6E869299-4EA5-4DBE-8B63-CA391390E2A9.png

I got x = 4/3, 8/3, 4, 16/3

But I need help with showing my work because I used mathway for help with this.
 
Can't you just simplify the LHS using the fact that A + A = 2A? Then divide by 2, and so on. It seems trivial to me -- in fact, too trivial to be a real problem!

And the solution of that problem is not what you say. Was there a typo somewhere?
 
Dr.Peterson said:
Can't you just simplify the LHS using the fact that A + A = 2A? Then divide by 2, and so on. It seems trivial to me -- in fact, too trivial to be a real problem!

And the solution of that problem is not what you say. Was there a typo somewhere?
Click to expand...
-cosx - cosx = - 2
-2cosx = -2
cosx = 1
x = 0
Like this?
 
Why did you not do that in the first place? Those two daunting expressions on the LHS look awfully compelling.
 
rachelmaddie said:
the general solution is 360 × n
Click to expand...
Which of course means that the only solution in the stated interval is 0.

It's worth noting that in this context, the plural is hypothetical! It is possible for "all solutions" to be one solution, or even none.

By the way, I solved it a little differently: [MATH]\sin(3\pi/2 + x) = -1[/MATH], so [MATH]3\pi/2 + x = 3\pi/2 + 2n\pi[/MATH], and [MATH]x = 2n\pi[/MATH]. (You gave this in terms of degrees, which is of course wrong, as the equation is written with radians.)
 
Dr.Peterson said:
Which of course means that the only solution in the stated interval is 0.

It's worth noting that in this context, the plural is hypothetical! It is possible for "all solutions" to be one solution, or even none.

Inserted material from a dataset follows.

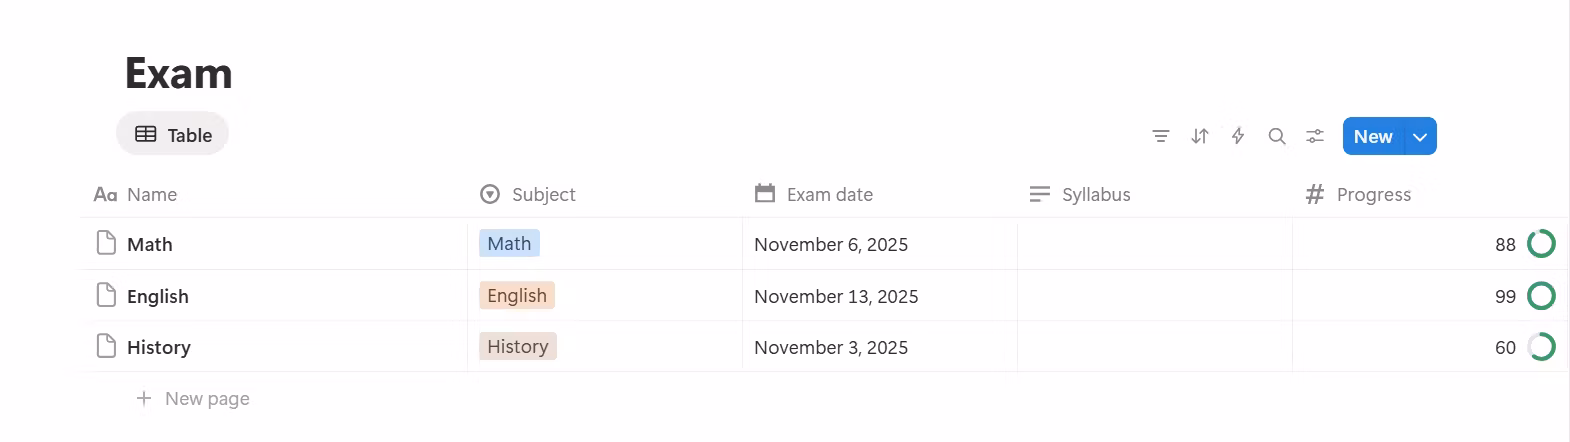This screenshot has height=442, width=1570.
Task: Click the search magnifier icon
Action: tap(1277, 136)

By the way, I solved it a little differently: [MATH]\sin(3\pi/2 + x) = -1[/MATH], so [MATH]3\pi/2 + x = 3\pi/2 + 2n\pi[/MATH], and [MATH]x = 2n\pi[/MATH]. (You gave this in terms of degrees, which is of course wrong, as the equation is written with radians.)
Click to expand...
Can you please check this?

-cosx - cosx = - 2
-2cosx = -2
cosx = 1
x = 0
sin(3pi/2 + x) = -1, so 3pi/2 + x = 3pi/2 + 2npi, and x = 2npi
The only solution in the stated interval is 0. It is possible for "all solutions" to be one solution, or even none.
 
You don't need to show both your solution and mine; either alone is enough!

To show that your solution, x = 0, is the only one in the given interval, you just have to know that the cosine is only 1 at one place in a cycle, namely the beginning (which is the same as the end, the start of the next cycle).

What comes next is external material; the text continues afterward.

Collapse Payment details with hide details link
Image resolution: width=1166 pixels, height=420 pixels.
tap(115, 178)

Alternatively, you could do as I did and state explicitly the general solution and then point out that only one solution is in the first cycle:

-cosx - cosx = - 2​
-2cosx = -2​
cosx = 1​
x = 0 + 2n pi (for any integer n) -- general solution​
x = 0 -- only solution in [0, 2 pi)​
 
Dr.Peterson said:
You don't need to show both your solution and mine; either alone is enough!

To show that your solution, x = 0, is the only one in the given interval, you just have to know that the cosine is only 1 at one place in a cycle, namely the beginning (which is the same as the end, the start of the next cycle).

Alternatively, you could do as I did and state explicitly the general solution and then point out that only one solution is in the first cycle:

-cosx - cosx = - 2​
-2cosx = -2​
cosx = 1​
x = 0 + 2n pi (for any integer n) -- general solution​
x = 0 -- only solution in [0, 2 pi)​
Click to expand...
Like this?

-cosx - cosx = - 2
-2cosx = -2
cosx = 1
sin(3pi/2 + x) = -1, so 3pi/2 + x = 3pi/2 + 2npi, and x = 2npi
x = 0 + 2n pi (for any integer n) -- general solution
x = 0 -- only solution in [0, 2 pi)
 
rachelmaddie said:
Like this?

-cosx - cosx = - 2
-2cosx = -2
cosx = 1
sin(3pi/2 + x) = -1, so 3pi/2 + x = 3pi/2 + 2npi, and x = 2npi
x = 0 + 2n pi (for any integer n) -- general solution
x = 0 -- only solution in [0, 2 pi)
Click to expand...
No. Drop the line about the sine, which doesn't belong there at all. That is my alternate solution, not part of yours.

Please think about how the lines you write fit together, rather than blindly copying things as given to you and sticking them together. The goal here is understanding, and you seem to be avoiding that.
 
Dr.Peterson said:
No. Drop the line about the sine, which doesn't belong there at all. That is my alternate solution, not part of yours.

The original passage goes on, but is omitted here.